[TASK DIRECTIONS]: Take the lines below between the one holding "The height and width of the screenshot is (689, 1226)." and the one holding "Viewport: 1439px width, 834px height.", inclusive, and copy them exactly. Add nothing.

--

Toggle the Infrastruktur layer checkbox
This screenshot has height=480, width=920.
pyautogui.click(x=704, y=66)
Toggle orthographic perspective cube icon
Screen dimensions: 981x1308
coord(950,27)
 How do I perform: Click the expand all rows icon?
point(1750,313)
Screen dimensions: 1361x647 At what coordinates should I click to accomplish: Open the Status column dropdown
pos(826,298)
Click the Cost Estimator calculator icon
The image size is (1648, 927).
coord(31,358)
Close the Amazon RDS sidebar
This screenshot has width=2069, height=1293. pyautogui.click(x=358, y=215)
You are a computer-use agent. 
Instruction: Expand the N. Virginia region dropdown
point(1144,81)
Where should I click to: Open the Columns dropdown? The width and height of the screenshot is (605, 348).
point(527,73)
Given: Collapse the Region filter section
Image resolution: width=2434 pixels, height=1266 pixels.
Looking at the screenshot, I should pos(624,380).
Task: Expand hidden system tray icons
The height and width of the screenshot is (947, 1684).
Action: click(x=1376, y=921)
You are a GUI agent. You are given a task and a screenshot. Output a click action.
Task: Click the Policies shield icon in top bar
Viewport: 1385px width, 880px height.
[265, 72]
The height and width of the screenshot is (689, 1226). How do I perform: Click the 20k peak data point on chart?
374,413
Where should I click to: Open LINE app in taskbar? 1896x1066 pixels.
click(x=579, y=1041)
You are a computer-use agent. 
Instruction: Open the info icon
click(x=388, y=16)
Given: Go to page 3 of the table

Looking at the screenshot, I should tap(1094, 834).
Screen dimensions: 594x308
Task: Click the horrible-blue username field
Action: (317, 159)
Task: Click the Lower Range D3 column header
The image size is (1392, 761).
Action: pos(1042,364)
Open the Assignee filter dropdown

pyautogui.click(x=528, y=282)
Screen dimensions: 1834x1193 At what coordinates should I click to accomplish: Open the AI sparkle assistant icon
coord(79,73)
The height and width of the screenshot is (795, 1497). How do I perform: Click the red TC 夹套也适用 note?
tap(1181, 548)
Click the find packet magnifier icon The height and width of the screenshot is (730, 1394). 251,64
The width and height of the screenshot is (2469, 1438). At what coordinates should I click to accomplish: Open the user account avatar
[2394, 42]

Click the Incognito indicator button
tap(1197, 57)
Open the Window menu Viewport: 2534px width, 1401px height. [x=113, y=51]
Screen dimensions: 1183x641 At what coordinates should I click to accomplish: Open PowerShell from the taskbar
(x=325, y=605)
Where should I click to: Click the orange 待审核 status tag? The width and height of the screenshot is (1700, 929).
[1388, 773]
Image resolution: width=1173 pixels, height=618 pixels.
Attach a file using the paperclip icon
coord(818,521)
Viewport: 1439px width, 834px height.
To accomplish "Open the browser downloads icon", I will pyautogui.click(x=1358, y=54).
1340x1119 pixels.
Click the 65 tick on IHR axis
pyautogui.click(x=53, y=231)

--

[WRITTEN ANSWER]:
The height and width of the screenshot is (689, 1226). How do I perform: Click the 20k peak data point on chart?
374,413
Where should I click to: Open LINE app in taskbar? 1896x1066 pixels.
click(x=579, y=1041)
You are a computer-use agent. 
Instruction: Open the info icon
click(x=388, y=16)
Given: Go to page 3 of the table

Looking at the screenshot, I should tap(1094, 834).
Screen dimensions: 594x308
Task: Click the horrible-blue username field
Action: (317, 159)
Task: Click the Lower Range D3 column header
The image size is (1392, 761).
Action: pos(1042,364)
Open the Assignee filter dropdown

pyautogui.click(x=528, y=282)
Screen dimensions: 1834x1193 At what coordinates should I click to accomplish: Open the AI sparkle assistant icon
coord(79,73)
The height and width of the screenshot is (795, 1497). How do I perform: Click the red TC 夹套也适用 note?
tap(1181, 548)
Click the find packet magnifier icon The height and width of the screenshot is (730, 1394). 251,64
The width and height of the screenshot is (2469, 1438). At what coordinates should I click to accomplish: Open the user account avatar
[2394, 42]

Click the Incognito indicator button
tap(1197, 57)
Open the Window menu Viewport: 2534px width, 1401px height. [x=113, y=51]
Screen dimensions: 1183x641 At what coordinates should I click to accomplish: Open PowerShell from the taskbar
(x=325, y=605)
Where should I click to: Click the orange 待审核 status tag? The width and height of the screenshot is (1700, 929).
[1388, 773]
Image resolution: width=1173 pixels, height=618 pixels.
Attach a file using the paperclip icon
coord(818,521)
Viewport: 1439px width, 834px height.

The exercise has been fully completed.